| Requirement |
From the entries below, please output exactly the lines starting at the one containing "Given: Click the 어디까지 되나 headline line" and ending at the one containing "Task: Tap the pink two hearts emoji", both included.

| Excerpted data |
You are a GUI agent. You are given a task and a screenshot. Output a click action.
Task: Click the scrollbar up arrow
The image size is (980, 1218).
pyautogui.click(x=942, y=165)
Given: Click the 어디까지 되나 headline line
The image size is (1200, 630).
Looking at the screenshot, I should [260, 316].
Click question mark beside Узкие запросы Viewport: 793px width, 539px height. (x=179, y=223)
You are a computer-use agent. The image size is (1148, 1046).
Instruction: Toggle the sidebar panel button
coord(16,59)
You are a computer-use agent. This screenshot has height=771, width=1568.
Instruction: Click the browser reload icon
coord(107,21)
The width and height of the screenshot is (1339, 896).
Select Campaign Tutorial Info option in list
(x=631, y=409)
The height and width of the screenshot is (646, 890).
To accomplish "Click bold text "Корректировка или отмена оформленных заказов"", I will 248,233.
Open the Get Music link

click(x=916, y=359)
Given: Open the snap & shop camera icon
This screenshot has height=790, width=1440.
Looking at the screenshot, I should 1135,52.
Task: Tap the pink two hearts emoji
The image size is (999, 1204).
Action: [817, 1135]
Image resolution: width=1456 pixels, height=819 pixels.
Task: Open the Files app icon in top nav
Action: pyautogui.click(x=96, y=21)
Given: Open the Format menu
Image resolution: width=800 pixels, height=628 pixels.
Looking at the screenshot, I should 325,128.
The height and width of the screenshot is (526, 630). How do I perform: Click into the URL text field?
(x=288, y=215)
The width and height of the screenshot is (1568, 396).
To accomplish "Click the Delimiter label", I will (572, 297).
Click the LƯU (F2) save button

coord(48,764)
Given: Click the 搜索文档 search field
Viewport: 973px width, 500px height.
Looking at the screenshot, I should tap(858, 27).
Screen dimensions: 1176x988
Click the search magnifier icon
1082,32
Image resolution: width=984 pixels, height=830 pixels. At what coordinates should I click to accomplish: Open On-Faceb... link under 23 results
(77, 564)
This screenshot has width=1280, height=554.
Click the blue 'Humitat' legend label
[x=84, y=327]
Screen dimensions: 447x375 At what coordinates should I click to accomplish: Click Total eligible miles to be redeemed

| Response to this task |
Given: Click the 어디까지 되나 headline line
The image size is (1200, 630).
Looking at the screenshot, I should [260, 316].
Click question mark beside Узкие запросы Viewport: 793px width, 539px height. (x=179, y=223)
You are a computer-use agent. The image size is (1148, 1046).
Instruction: Toggle the sidebar panel button
coord(16,59)
You are a computer-use agent. This screenshot has height=771, width=1568.
Instruction: Click the browser reload icon
coord(107,21)
The width and height of the screenshot is (1339, 896).
Select Campaign Tutorial Info option in list
(x=631, y=409)
The height and width of the screenshot is (646, 890).
To accomplish "Click bold text "Корректировка или отмена оформленных заказов"", I will 248,233.
Open the Get Music link

click(x=916, y=359)
Given: Open the snap & shop camera icon
This screenshot has height=790, width=1440.
Looking at the screenshot, I should 1135,52.
Task: Tap the pink two hearts emoji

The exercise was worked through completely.